Une erreur en 38 matches

Cette saison, quasiment sans prévenir, déclic. Les deux « anciens » (qui n’ont finalement que 33 et 34 ans) reviennent rapidement au top de leur forme. Il ne faut que quelques matches de la Juve pour comprendre que Pirlo avait juste besoin d’un changement de décor pour retrouver toute sa motivation. Il irradie le jeu de la Juventus avec des ouvertures et des passes décisives folles et permet à la Vieille Dame de reprendre le Scudetto au Milan AC, après six années de disette (sur le terrain). Mine de rien, Pirlo n’a plus perdu un match de championnat d’Italie depuis le 18 décembre 2010, un Milan-Roma remporté par les Giallorossi 1-0. Et encore, il n’était resté sur la pelouse que 22 minutes. Buffon, lui, a perdu pour la dernière fois le 15 mai 2011, face à Parme. Cette année, le grand Gianluigi (car il a un vrai prénom) a été impérial, en réalisant des parades de grande classe, notamment lors des chocs face à l’Inter (2-0) et la Lazio (1-0).
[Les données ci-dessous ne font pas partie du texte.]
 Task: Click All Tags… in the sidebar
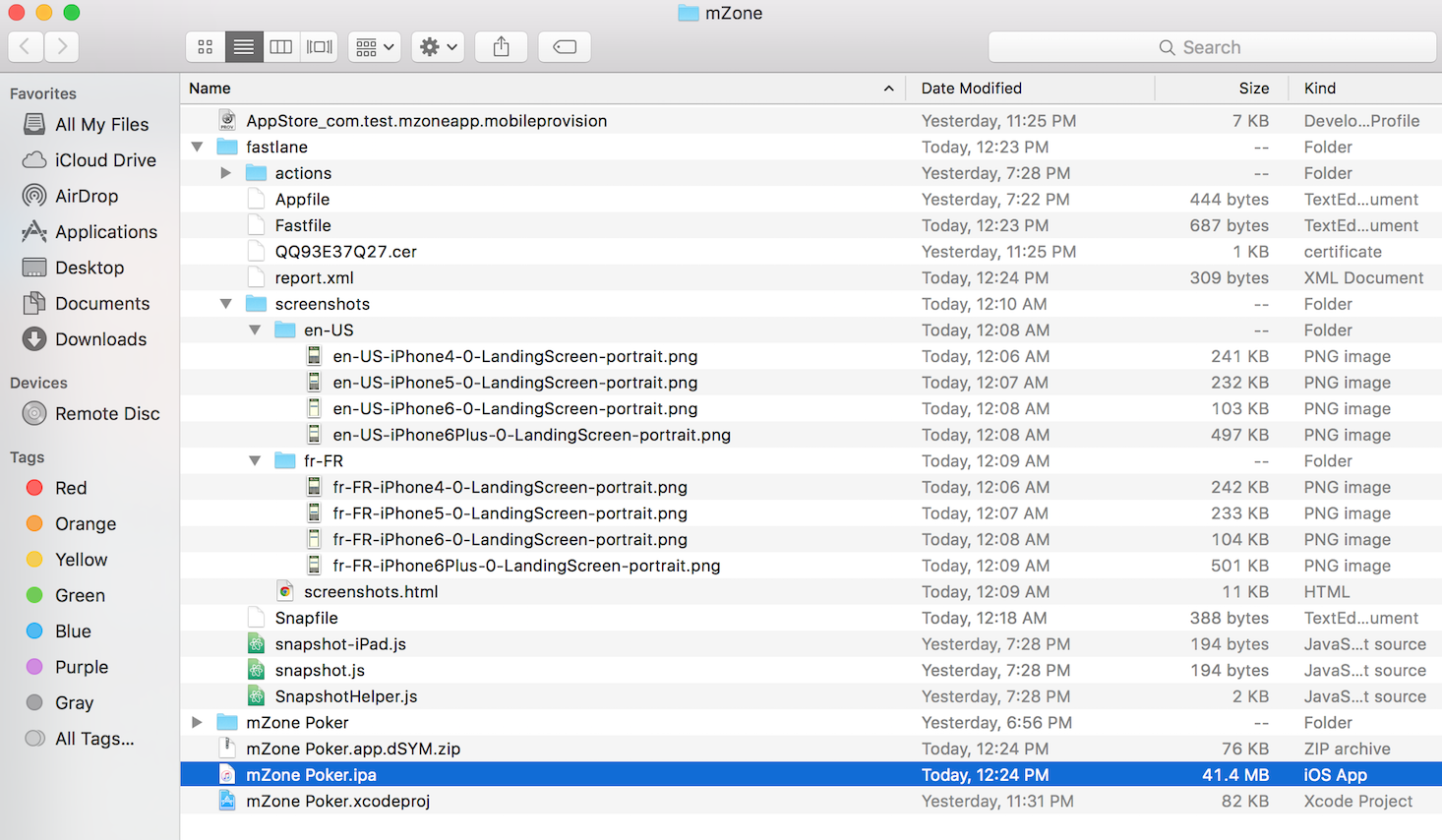pyautogui.click(x=94, y=739)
En fin de saison, il a commis une énorme bourde contre Lecce, qui aurait pu coûter très cher aux Turinois. Tout le monde s’est alors uni autour de lui. « Une erreur en 38 matches ? On peut pardonner ça à cet immense gardien » , s’insurge son coach Antonio Conte. Pas touche à Gigi.
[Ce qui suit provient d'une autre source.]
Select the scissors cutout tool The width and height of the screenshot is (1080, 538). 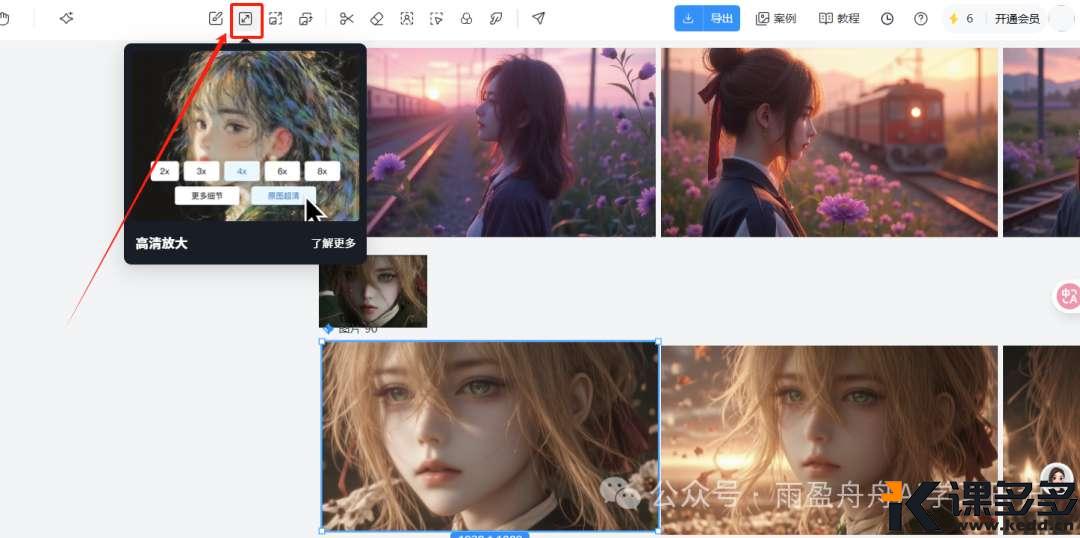[x=347, y=18]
Tout était donc écrit pour que Pirlo et Buffon réalisent un énorme Euro, après avoir réalisé une toute aussi énorme saison. Pourtant, juste avant le début de la compétition, le tremblement de terre. Buffon aurait misé plus d’un million et demi d’euros sur des matches. Cette nouvelle, qui fait vaciller la Nazionale en pleine affaire du Calcioscommesse, aurait pu avoir un impact psychologique sur le portier. Tu parles. Sa réponse ? « Avec mon argent, je peux acheter des montres, des terrains, ou les donner à un ami. Je fais ce que je veux. » Pan ! Les vannes sur ses petits paris continuent de fuser, mais lui ne s’en préoccupe pas. Ses répliques, ils les donnent sur le terrain, en étant irréprochable depuis le début de la compétition. Pas besoin de parler de Pirlo, qui illumine le jeu de la Squadra depuis le premier match contre l’Espagne, avec déjà deux passes décisives (pour Di Natale et Cassano) et un superbe coup franc à son actif. Jeudi, l’Allemagne les attend. Et les médias teutons, à l’instar de la Bild, ne s’y trompent pas : « L’Italie est notre bête noire. Mais nos deux vrais obstacles, ce sont Buffon et Pirlo. » Que Joachim Löw en prenne acte.